InterStim spinal implant placement. This two-part procedure is for patients with fecal incontinence who have failed to respond to conservative therapy. The initial test involves a micro-wire placement in the sacral nerve spaces and is performed by gastroenterologists to see if the patient is a good candidate for a final implant placement. If so, a surgeon next performs a spinal generator placement.

The procedure is 30 to 60 minutes, and its CPT code (64561) generates close to $5,000 by Medicare for the bilateral wire placement. Supply costs are minimal — about $250 — and takes about 45 minutes. Compare this to a time-consuming, staff-intensive one-level outpatient spinal fusion, which will bring you only $1,000 to $2,000 more and take up a half-day of your ASC’s time. 

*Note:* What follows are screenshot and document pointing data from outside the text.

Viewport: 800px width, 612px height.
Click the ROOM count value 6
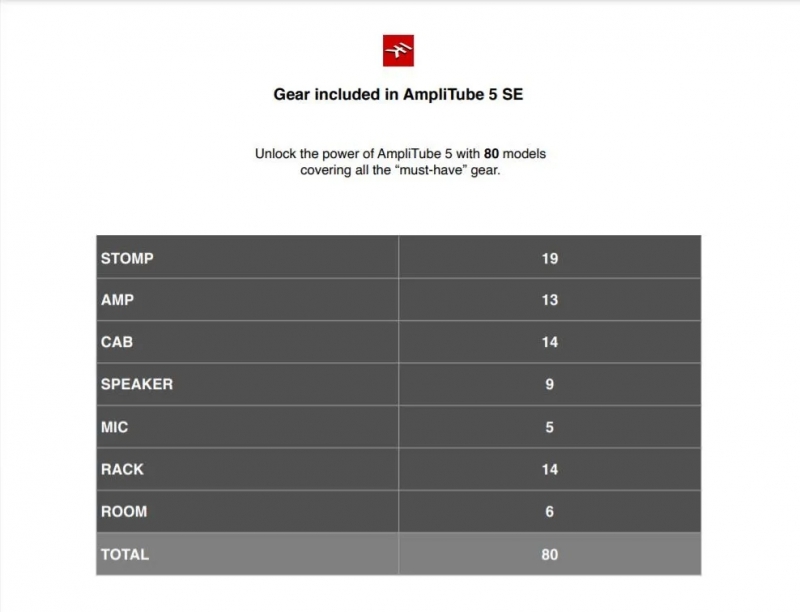coord(549,512)
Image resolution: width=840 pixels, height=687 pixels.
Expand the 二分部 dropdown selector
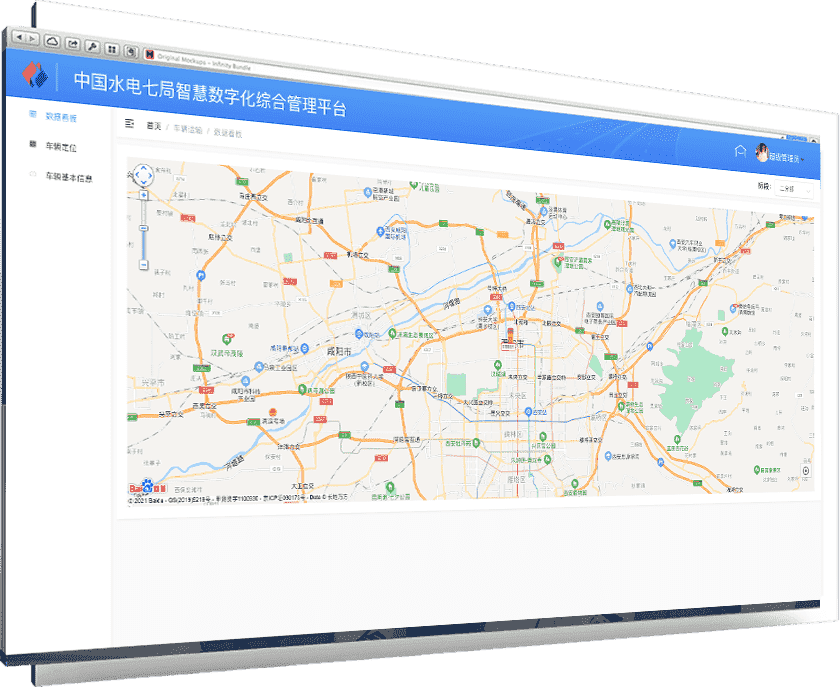pos(794,188)
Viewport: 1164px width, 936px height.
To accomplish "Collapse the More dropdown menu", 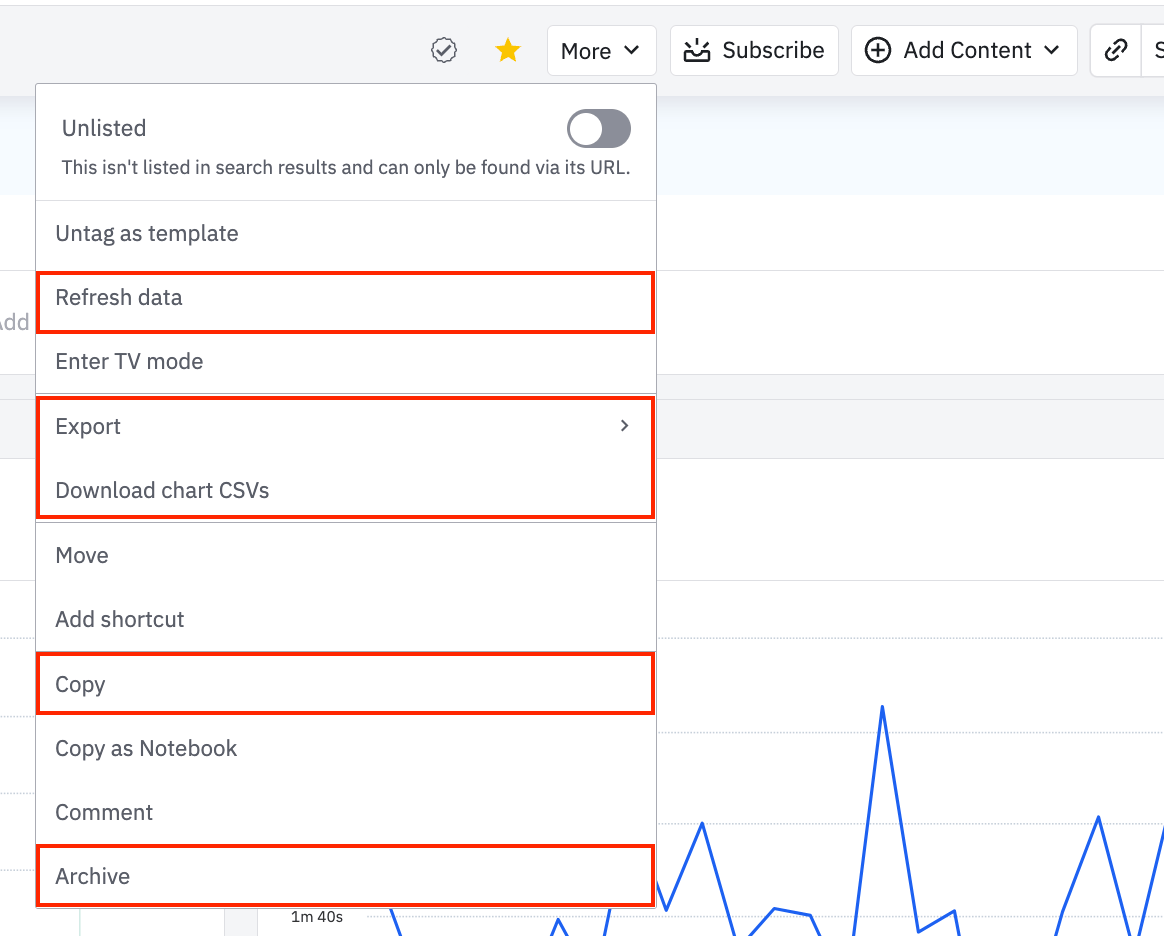I will pyautogui.click(x=601, y=50).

Endoscopic therapy for gastroesophageal reflux disease (GERD). These procedures never really took off due to a lack of insurance acceptance but are making a resurgence. The Stretta procedure is one of the most well-known and this cash procedure can generate $3,000 to $4,000 net profit per patient. Other endoscopic gastro-surgical procedures for acid reflux and weight loss are also on the horizon and are the next frontier in GI.

Where to start 

I’ll offer three suggestions on how to expand your GI service line: 

First, cast a wide net when looking for providers and patients. Looking beyond your immediate neighborhood can net you both. You don’t need to stick to your local health system when looking for surgeons or stay within your immediate zip code while seeking out patients. 

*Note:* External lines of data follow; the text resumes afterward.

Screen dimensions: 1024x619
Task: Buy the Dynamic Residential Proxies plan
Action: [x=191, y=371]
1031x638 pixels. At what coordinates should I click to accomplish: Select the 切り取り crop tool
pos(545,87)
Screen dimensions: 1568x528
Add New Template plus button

Two, think beyond the box. If you can’t find new specialists, encourage the physicians who perform EGDs and colonoscopies at your facility to attend seminars and take educational courses to allow them to do some of these additional procedures, such as the gastric balloon procedure. 

Finally, adopt a creative and entrepreneurial mindset. This can be difficult in health care, because you can make money even when you remain stuck in the same lane your entire career. Realize there’s much more out there if you broaden your horizons. This isn’t experimental surgery, after all. They’re all established and approved procedures with rock-solid indications. The sky’s the limit once you start thinking along these lines.

I understand that everyone wants to do spine surgeries and discuss arthroscopies in the ASC. There is a demand for them and, yes, they can be lucrative. I contend, however, that the real appeal is because it’s considered progressive to do so, and what gets lost in translation is the amount of effort it takes to incorporate these specialties. I will take the revenues generated by an EGD any day over a complicated spine surgery and its potential complications. 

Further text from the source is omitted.